# TASK INSTRUCTIONS
Only the lines from the one holding "This screenshot has" through the end of the material are to be repeated, exactly and without pictures.

# RECORDS FOR THIS TASK
___
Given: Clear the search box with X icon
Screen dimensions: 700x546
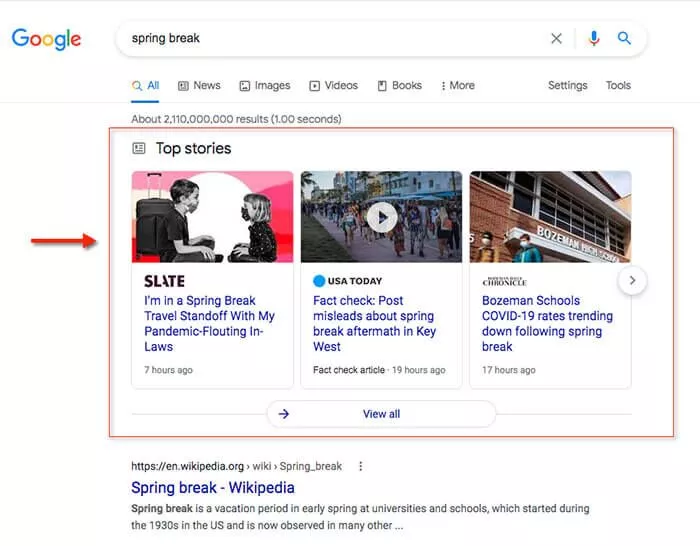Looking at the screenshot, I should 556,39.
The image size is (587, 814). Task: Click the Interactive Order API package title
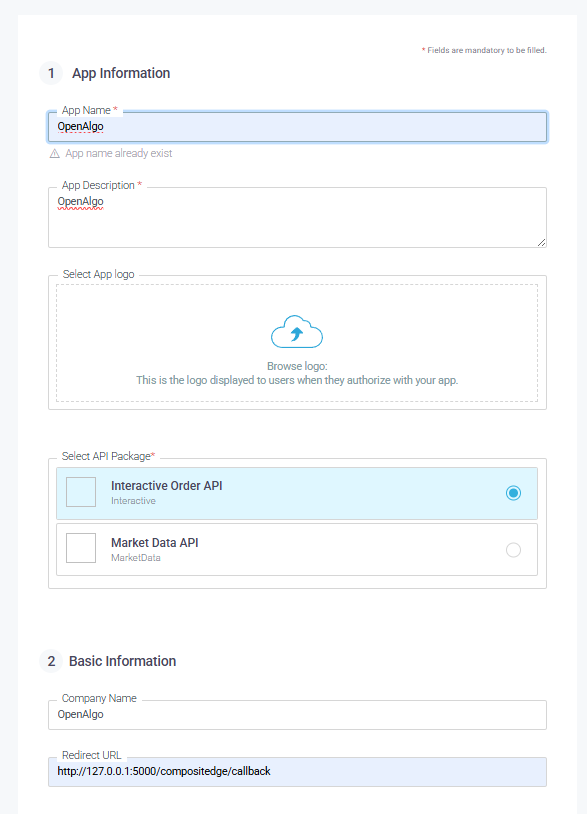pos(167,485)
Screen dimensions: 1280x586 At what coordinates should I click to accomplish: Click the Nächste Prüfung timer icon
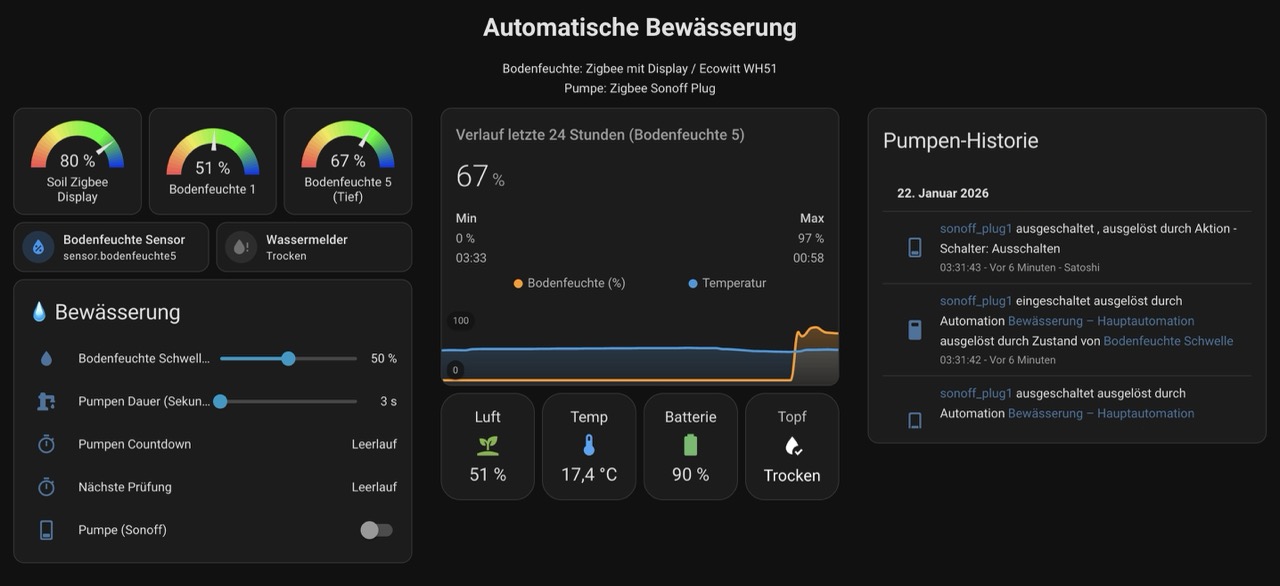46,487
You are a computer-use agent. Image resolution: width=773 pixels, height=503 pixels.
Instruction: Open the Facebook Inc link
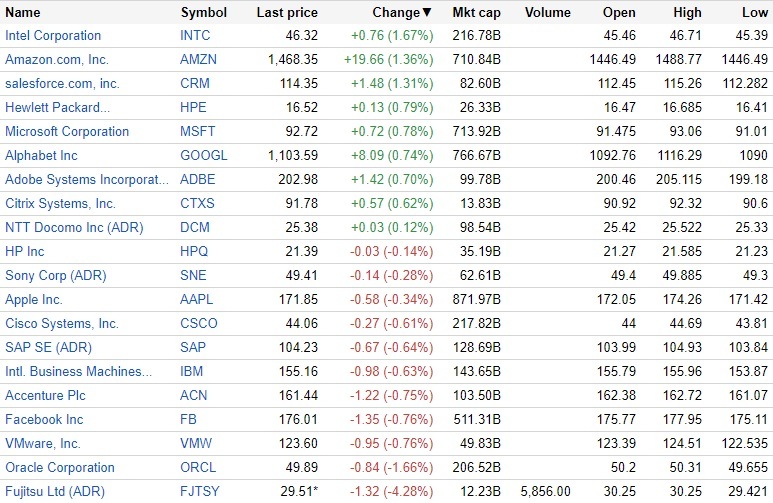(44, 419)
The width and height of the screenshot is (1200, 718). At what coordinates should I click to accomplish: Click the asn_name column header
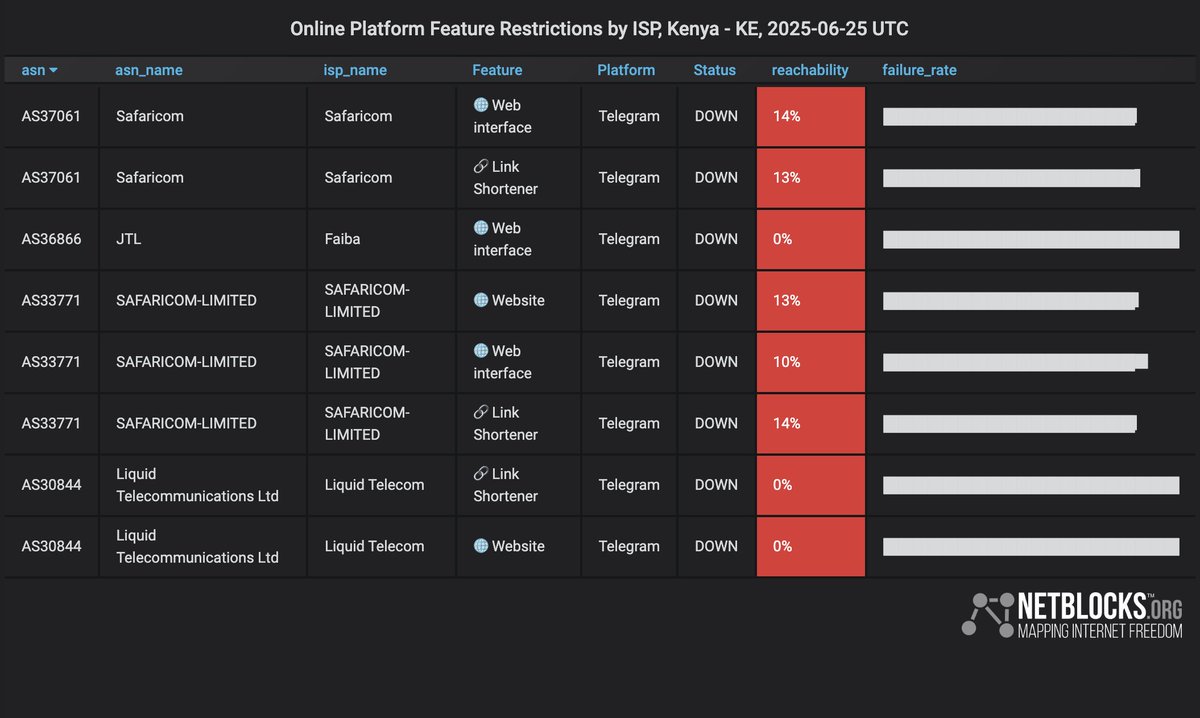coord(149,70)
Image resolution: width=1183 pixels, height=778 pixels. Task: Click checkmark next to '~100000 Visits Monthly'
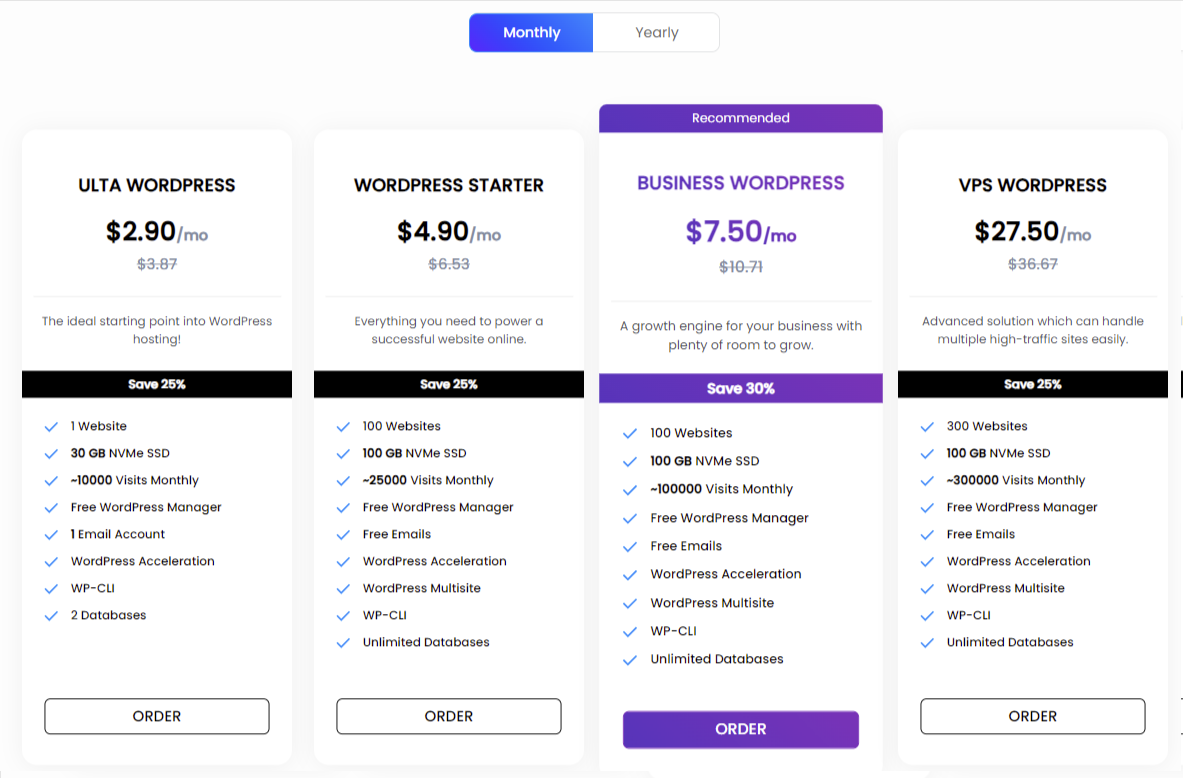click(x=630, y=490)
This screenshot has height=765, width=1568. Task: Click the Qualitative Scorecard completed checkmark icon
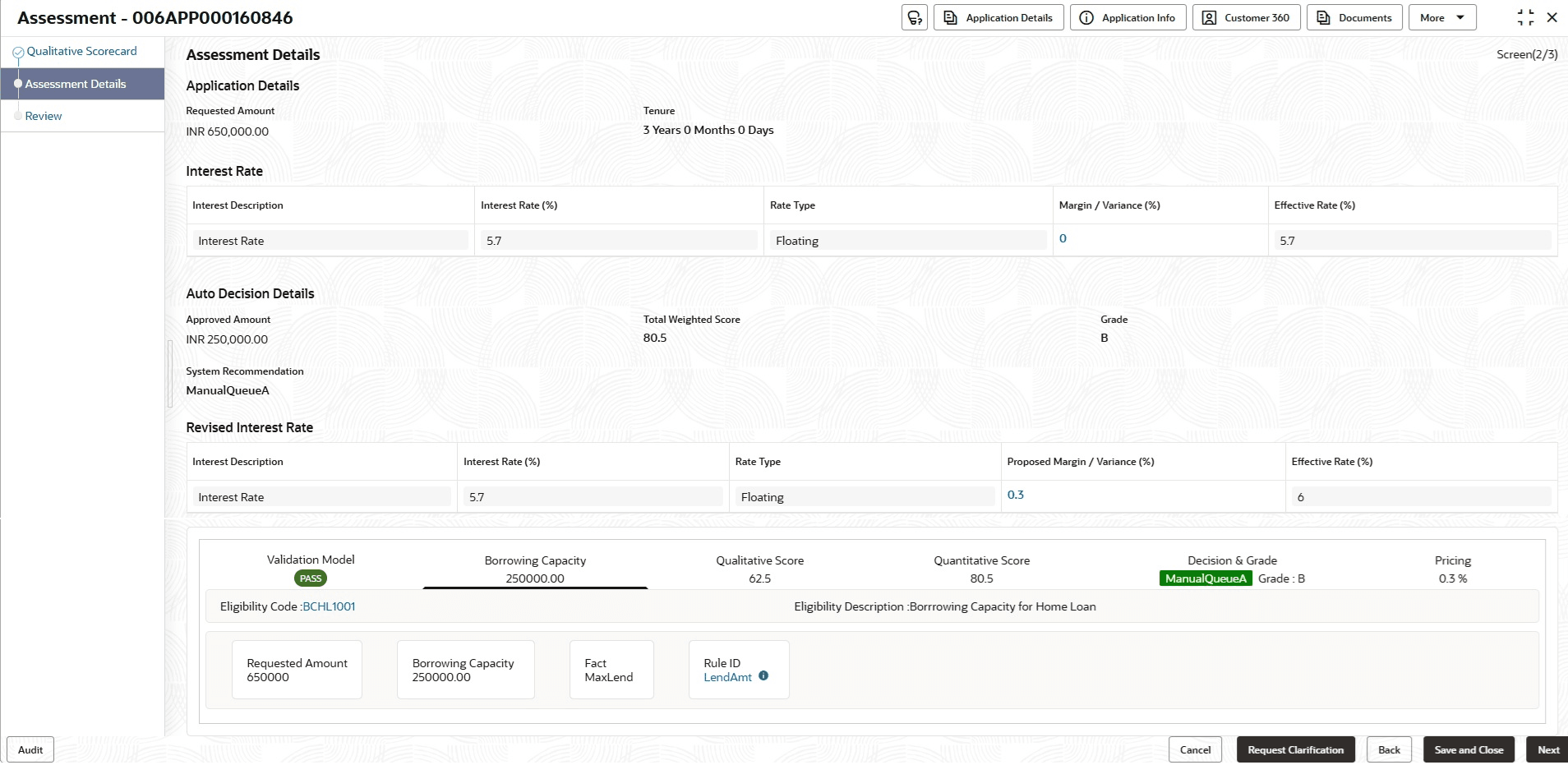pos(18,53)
___
# ANSWER SPACE
This screenshot has height=765, width=1568. Task: Click the Qualitative Scorecard completed checkmark icon
pos(18,53)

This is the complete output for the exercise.